The problem: For the data that follows, report how many lines include the string "computer", and write the number alone.

Data to use:
* * * *
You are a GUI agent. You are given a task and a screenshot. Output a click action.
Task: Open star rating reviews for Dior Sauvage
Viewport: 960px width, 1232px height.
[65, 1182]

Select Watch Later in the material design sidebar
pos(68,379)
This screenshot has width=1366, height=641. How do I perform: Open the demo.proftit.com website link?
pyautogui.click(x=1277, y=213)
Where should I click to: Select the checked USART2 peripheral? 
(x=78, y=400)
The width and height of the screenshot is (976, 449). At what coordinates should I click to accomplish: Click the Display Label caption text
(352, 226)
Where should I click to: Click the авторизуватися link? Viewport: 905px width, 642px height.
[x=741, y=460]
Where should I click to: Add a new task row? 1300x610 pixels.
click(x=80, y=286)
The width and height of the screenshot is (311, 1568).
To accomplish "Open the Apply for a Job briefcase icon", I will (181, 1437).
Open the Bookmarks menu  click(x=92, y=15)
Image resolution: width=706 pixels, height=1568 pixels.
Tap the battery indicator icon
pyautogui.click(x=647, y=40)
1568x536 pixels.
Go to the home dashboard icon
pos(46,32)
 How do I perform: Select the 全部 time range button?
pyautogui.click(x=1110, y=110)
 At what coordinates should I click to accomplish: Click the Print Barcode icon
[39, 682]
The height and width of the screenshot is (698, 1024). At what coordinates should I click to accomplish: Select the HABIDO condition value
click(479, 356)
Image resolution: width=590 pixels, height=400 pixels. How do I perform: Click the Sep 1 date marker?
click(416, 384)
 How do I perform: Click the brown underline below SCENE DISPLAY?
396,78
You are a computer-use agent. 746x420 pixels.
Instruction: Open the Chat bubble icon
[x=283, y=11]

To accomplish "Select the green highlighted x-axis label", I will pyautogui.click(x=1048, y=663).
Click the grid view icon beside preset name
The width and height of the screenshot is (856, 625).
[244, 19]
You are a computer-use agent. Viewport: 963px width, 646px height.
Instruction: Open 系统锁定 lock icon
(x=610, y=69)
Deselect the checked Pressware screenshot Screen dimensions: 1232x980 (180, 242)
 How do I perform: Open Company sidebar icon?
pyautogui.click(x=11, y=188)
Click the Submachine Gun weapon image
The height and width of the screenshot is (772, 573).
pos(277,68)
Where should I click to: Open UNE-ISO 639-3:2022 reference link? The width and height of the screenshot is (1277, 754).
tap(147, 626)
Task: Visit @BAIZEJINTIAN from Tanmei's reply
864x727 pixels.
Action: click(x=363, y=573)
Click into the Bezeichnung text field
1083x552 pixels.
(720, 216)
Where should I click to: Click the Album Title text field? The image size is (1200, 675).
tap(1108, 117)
* * * *
Exercise response: 2